Guasto è il mondo... la ricchezza si accumula e gli uomini vanno in rovina,
scriveva Oliver Goldsmith nel 1770. All’epoca in Inghilterra i privati esigevano le tasse, gestivano la sicurezza, arrestavano colpevoli o presunti tali. Naturalmente la legge non era uguale per tutti. Poi ci furono, l’indipendenza americana, la rivoluzione francese e quella industriale. La fine dello schiavismo e del lavoro minorile, la presa del palazzo d’inverno. La grande depressione e il New Deal, il voto alle donne, scolarizzazione, assistenza sanitaria e intervento pubblico nell’economia.

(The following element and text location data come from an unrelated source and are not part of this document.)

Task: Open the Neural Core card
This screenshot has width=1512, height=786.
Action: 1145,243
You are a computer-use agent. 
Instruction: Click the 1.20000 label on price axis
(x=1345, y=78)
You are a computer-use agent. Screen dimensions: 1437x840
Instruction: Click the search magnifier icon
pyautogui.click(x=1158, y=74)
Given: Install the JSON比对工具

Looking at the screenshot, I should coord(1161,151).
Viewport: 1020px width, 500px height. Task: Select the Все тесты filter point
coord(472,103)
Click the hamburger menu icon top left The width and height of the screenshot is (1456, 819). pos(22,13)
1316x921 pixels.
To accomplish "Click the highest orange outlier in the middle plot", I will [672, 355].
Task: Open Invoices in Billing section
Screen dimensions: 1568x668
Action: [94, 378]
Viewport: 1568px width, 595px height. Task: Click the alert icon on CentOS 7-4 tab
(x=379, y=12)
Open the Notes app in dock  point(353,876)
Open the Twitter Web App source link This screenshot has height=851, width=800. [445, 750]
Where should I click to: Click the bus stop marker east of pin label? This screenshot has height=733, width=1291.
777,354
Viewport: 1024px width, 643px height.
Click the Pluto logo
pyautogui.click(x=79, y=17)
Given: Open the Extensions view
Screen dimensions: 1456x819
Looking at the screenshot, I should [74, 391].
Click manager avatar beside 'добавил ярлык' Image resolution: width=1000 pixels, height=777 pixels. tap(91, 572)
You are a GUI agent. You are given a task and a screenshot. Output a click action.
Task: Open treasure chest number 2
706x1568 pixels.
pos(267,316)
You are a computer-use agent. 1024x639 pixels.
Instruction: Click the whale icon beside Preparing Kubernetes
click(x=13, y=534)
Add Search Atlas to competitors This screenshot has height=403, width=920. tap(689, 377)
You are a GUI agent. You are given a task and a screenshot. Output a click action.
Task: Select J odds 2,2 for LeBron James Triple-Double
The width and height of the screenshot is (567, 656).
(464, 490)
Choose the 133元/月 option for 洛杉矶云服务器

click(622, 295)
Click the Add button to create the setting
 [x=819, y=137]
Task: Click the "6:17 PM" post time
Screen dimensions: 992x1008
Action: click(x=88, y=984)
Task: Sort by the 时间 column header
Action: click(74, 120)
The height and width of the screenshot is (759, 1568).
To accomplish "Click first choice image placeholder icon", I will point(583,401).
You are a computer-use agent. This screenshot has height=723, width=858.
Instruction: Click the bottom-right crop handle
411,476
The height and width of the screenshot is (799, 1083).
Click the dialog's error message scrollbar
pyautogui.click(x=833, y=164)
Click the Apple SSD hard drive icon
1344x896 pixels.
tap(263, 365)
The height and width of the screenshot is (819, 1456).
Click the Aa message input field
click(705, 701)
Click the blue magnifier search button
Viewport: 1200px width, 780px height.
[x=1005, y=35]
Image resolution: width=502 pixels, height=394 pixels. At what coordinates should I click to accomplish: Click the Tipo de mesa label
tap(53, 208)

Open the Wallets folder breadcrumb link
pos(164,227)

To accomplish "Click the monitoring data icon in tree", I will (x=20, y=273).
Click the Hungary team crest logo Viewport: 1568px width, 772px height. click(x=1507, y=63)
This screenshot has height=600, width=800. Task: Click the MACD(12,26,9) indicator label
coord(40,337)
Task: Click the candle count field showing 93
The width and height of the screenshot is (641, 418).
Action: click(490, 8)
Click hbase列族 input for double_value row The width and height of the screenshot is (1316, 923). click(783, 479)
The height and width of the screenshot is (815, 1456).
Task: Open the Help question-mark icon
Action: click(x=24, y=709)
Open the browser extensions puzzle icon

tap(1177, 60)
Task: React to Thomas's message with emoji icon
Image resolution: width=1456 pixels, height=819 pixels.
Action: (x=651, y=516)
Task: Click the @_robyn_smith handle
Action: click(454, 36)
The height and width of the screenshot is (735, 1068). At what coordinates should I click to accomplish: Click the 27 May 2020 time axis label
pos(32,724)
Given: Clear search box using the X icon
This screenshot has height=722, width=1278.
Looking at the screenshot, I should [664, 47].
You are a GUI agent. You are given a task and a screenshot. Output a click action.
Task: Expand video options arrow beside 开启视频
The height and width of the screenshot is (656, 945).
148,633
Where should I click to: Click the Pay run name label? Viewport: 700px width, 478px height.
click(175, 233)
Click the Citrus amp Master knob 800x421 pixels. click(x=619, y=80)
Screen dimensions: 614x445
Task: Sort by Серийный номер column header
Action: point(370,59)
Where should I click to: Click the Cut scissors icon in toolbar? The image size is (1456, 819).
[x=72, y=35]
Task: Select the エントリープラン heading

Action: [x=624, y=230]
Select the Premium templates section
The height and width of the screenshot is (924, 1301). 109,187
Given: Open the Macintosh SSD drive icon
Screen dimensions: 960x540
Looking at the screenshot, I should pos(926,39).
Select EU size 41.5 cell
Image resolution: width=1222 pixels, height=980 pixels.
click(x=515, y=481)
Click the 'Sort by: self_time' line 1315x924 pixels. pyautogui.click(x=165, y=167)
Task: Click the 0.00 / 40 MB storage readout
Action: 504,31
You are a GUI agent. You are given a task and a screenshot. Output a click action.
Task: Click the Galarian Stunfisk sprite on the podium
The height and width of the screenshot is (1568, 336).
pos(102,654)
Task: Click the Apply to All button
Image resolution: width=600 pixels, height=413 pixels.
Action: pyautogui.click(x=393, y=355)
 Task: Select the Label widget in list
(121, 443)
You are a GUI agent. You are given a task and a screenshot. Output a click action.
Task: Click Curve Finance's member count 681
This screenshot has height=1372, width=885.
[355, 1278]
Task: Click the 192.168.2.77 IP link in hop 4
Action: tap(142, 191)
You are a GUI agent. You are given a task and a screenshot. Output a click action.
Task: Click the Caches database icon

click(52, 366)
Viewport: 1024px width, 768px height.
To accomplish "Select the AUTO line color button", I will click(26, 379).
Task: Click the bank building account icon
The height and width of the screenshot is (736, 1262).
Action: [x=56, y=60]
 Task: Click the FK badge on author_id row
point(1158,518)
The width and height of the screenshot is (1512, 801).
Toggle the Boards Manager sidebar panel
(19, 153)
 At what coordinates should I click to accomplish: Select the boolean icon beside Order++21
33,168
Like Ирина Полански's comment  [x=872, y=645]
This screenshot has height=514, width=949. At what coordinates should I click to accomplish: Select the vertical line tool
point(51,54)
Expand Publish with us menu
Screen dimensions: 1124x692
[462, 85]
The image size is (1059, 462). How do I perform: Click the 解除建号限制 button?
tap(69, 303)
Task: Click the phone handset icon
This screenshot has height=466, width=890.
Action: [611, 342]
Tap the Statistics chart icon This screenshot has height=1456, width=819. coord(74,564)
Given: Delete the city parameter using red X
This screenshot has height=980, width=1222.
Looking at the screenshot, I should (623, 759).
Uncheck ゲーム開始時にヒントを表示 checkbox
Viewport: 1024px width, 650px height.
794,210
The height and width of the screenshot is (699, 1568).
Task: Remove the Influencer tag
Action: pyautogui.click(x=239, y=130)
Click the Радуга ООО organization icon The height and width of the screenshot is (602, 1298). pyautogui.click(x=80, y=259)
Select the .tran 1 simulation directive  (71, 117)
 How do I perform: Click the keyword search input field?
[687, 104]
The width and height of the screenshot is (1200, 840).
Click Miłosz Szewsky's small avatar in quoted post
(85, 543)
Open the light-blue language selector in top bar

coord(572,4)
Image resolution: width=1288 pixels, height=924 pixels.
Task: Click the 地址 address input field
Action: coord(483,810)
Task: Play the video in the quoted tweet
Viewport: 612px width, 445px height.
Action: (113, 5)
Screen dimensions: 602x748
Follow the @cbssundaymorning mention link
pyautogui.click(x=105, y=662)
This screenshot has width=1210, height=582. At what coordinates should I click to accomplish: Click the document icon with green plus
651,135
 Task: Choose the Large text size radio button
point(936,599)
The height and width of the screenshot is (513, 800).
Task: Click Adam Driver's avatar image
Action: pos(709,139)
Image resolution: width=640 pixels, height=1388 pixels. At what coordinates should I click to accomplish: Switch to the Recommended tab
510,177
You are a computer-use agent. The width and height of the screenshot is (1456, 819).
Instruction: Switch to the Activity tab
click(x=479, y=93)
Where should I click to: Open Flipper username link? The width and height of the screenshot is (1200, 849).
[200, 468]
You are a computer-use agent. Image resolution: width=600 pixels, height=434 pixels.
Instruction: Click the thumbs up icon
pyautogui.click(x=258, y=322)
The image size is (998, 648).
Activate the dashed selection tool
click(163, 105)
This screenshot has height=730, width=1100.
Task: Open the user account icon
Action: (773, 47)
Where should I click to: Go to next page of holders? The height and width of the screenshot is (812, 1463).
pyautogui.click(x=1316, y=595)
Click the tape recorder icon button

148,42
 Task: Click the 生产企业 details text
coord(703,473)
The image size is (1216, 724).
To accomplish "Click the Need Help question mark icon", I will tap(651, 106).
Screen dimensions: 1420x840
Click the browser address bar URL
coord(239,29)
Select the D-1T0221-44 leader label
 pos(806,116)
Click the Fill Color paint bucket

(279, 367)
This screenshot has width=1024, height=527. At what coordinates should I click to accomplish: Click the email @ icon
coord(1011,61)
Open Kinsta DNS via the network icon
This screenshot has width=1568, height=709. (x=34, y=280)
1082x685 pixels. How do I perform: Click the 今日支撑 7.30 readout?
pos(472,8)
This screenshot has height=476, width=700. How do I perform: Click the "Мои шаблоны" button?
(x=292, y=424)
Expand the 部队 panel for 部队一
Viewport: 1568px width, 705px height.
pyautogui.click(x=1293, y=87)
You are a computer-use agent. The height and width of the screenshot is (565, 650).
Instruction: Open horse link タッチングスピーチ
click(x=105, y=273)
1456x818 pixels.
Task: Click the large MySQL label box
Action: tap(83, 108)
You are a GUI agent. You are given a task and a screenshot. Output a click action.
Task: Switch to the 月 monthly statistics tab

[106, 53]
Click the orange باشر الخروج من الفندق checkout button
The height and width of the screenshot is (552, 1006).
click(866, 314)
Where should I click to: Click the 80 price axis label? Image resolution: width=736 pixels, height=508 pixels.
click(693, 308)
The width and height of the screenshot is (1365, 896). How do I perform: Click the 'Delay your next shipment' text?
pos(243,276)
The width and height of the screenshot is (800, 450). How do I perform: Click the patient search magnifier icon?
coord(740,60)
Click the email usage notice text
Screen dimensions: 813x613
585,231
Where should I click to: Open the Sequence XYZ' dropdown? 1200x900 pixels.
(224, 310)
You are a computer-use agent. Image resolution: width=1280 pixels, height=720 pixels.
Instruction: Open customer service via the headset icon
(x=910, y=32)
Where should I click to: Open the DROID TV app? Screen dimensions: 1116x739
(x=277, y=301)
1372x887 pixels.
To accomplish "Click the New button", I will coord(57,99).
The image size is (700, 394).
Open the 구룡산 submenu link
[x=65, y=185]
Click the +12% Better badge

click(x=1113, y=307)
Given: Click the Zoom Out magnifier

Adesso a duecento anni di distanza ci vogliono far credere che privato è bello.
Si, per chi lo gestisce. Ma dolorosissimo per tutti gli altri, come dimostrano le vicende degli ultimi anni. Lo storico Tony Judt, con grande capacità di sintesi spiega il paradosso dei nuovi liberisti in un libro che tutti dovrebbero leggere. Una specie di lascito apparso lo scorso anno poco prima della sua morte e ora tradotto in italiano (T. Judt, Guasto è il mondo, Laterza).
La svolta parte da lontano, da un gruppo di economisti approdati in America per sfuggire al nazismo, animati  da lodevoli intenzioni, ma apparentemente ignari di quanto era successo negli USA mentre in Europa trionfavano le dittature. Ispirati alle loro teorie i Chicago boys di Milton Friedman diventano i teorici della nuova destra politica, la Thatcher e Regan. In quarant’anni si distruggono due secoli di conquiste sociali, spesso con il beneplacito dei partiti socialdemocratici. Anche la generazione del ’68 viene strapazzata. L’eccesso di individualismo ha pervaso la società mettendo in discussione conquiste costate decenni di lotte. Il posto fisso allora rifiutato in nome di libertà e realizzazione personale, è oggi il sogno dei giovani precari. Due numeri per sfatare il mito della ricchezza per tutti. Le privatizzazioni in Gran Bretagna hanno trasferito dalle casse dello Stato ai privati 17 miliardi di sterline. Nel 1994 la società pubblica delle Ferrovie costava al contribuente 950 milioni, nel 2008 quella semiprivata 5 miliardi. E io pago diceva Totò, non per il baraccone collettivo, peggio, per arricchire i furbi.